■ **Exercise brief**
Extract every line of the records below that contains the word "Describe".

■ **Records**
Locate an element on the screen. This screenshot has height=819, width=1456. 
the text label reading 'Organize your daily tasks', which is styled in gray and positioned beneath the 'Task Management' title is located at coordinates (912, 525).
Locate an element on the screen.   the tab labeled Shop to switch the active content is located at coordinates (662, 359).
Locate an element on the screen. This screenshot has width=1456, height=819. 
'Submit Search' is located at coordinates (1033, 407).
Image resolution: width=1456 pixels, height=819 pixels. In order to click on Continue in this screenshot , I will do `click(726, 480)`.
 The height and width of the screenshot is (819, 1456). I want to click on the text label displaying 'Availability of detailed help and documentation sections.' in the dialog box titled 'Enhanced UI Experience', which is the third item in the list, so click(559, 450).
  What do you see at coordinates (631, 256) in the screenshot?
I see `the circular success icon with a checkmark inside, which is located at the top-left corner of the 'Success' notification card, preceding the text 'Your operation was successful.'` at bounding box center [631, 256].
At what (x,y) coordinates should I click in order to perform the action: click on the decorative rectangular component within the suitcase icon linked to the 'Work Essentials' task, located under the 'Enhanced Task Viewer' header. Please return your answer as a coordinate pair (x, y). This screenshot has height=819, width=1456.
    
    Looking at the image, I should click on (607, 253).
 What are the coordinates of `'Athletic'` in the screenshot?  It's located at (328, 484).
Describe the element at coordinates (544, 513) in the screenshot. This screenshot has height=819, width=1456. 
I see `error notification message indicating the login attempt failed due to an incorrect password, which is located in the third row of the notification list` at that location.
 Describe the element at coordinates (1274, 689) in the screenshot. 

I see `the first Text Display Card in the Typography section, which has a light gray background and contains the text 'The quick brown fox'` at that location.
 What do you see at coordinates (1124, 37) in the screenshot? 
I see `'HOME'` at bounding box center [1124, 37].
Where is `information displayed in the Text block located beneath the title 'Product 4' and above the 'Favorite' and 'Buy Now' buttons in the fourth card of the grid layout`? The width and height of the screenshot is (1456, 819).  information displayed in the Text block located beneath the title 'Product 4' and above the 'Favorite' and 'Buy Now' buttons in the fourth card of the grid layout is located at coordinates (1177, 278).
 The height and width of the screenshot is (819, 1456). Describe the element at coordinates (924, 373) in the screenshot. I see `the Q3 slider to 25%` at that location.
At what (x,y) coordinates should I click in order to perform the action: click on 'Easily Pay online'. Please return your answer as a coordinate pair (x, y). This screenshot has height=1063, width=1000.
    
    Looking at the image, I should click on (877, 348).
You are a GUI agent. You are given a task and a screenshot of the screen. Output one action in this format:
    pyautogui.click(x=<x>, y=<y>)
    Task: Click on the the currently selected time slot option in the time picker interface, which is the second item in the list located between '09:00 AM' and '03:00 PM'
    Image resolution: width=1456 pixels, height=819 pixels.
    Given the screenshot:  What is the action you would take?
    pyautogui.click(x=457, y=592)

■ **Exercise solution**
Describe the element at coordinates (544, 513) in the screenshot. This screenshot has height=819, width=1456. 
 Describe the element at coordinates (1274, 689) in the screenshot. 
 The height and width of the screenshot is (819, 1456). Describe the element at coordinates (924, 373) in the screenshot. I see `the Q3 slider to 25%` at that location.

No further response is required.